Dopo il debridement pertinente del tessuto devitalizzato, la ricostruzione del difetto è stata considerata 5 giorni dopo il trauma, riparando i tendini interessati, ricostruendo il nervo tibiale con innesti di nervo surale e coprendo il difetto con un lembo perforatore ALM. Preoperatoriamente viene disegnato un lembo di 7 x 10 cm sulla coscia sinistra sulla base di un perforatore localizzato con Doppler. Dopo una dissezione subfasciale standard del lembo seguendo la descrizione fatta da Wei et al. (4), abbiamo individuato un perforatore con un percorso intramuscolare molto lungo e di piccolo diametro; è stato quindi deciso di esplorare prossimalmente il ramo trasversale dell'arteria circonflessa femorale laterale (LFA) per cercare un perforatore migliore. Un perforatore di calibro maggiore si trova a quel livello e il lembo viene ridisegnato per diventare un lembo perforatore TFL, disegnando un'isola di pelle più prossimale con centro al nuovo perforatore; il nervo femorocutaneo laterale della coscia è incluso nel lembo per fornire la sensazione. Dopo la riparazione del nervo tibiale con 3 innesti di nervo surale di 5 cm ciascuno, si esegue il trasferimento e la fissazione del lembo. Le anastomosi sono fatte termino-terminalmente all'arteria tibiale posteriore e a due vene, una vena comitale tibiale posteriore e la grande safena. Il nervo femorocutaneo laterale del lembo è collegato termino-lateralmente all'estremità prossimale del nervo tibiale. Infine, viene eseguita una chiusura diretta del sito del donatore. Il tempo operativo totale è stato di 7 ore e 30 minuti. Il periodo postoperatorio non è stato movimentato e il paziente è stato dimesso dall'ospedale 18 giorni dopo l'intervento.
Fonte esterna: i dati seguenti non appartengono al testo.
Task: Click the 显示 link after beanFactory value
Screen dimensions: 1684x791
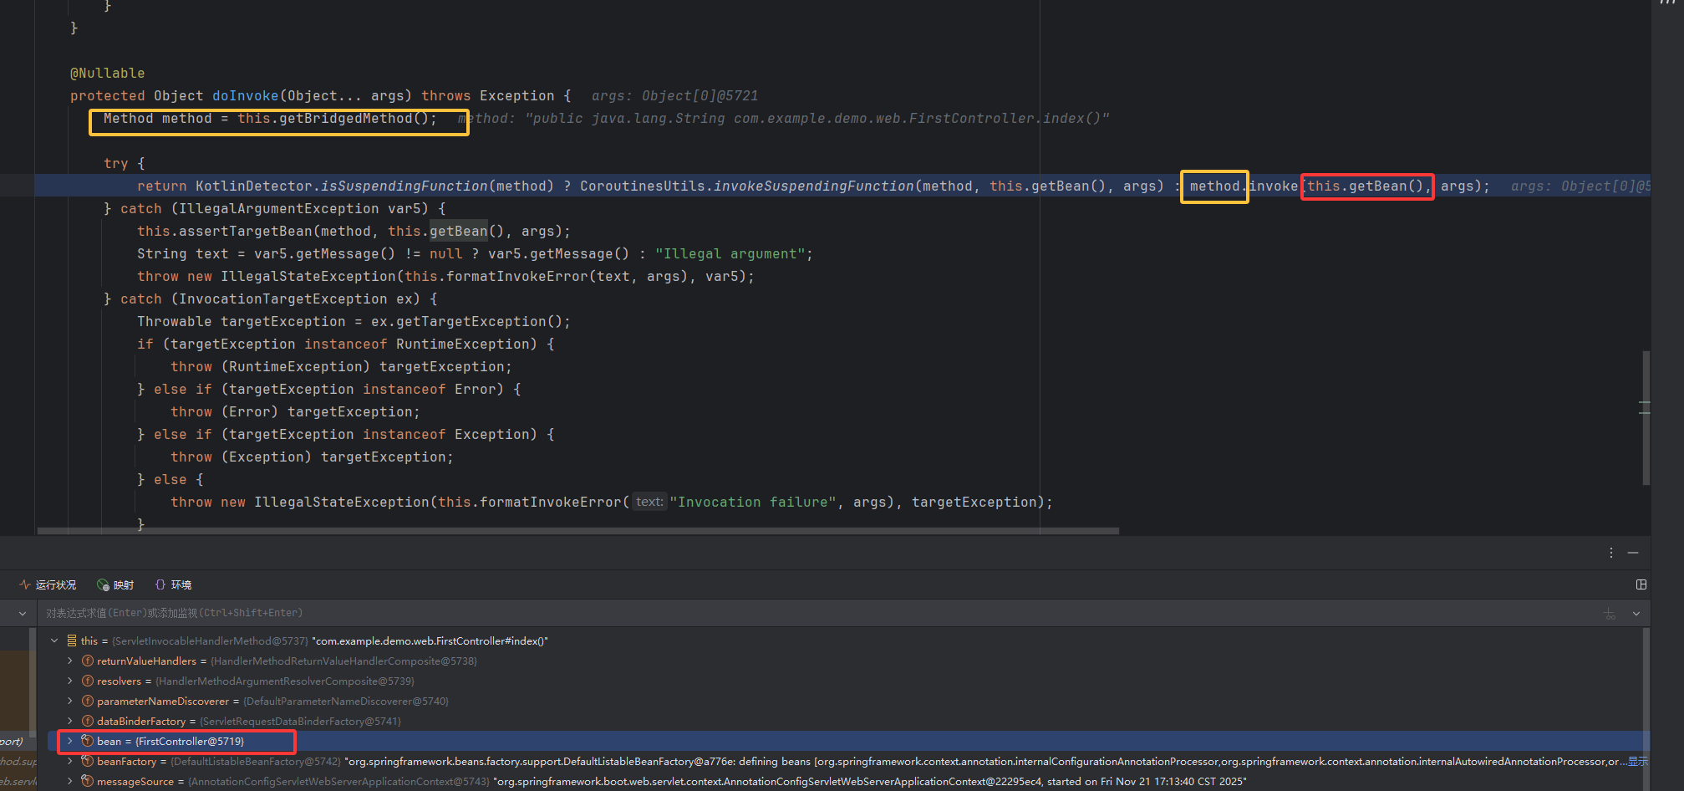Action: tap(1637, 762)
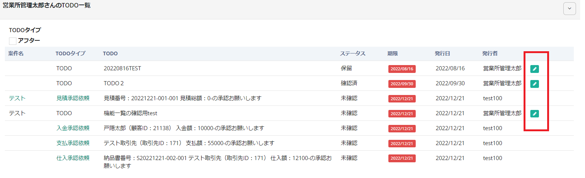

Il programma di fisioterapia è iniziato dalla prima settimana post-operatoria, con un sostegno parziale del piede (con l'aiuto di stampelle e di una stecca protettiva) un mese dopo l'intervento e un sostegno completo del piede per la deambulazione a 6 settimane. A 4 mesi dall'intervento il contorno del piede era adeguato, permettendo al paziente di indossare calzature normali, con un range di mobilità della caviglia di 45º di flessione plantare e 15º di flessione dorsale e una sensibilità protettiva (rilevata con test del monofilamento) del plantare e del lembo.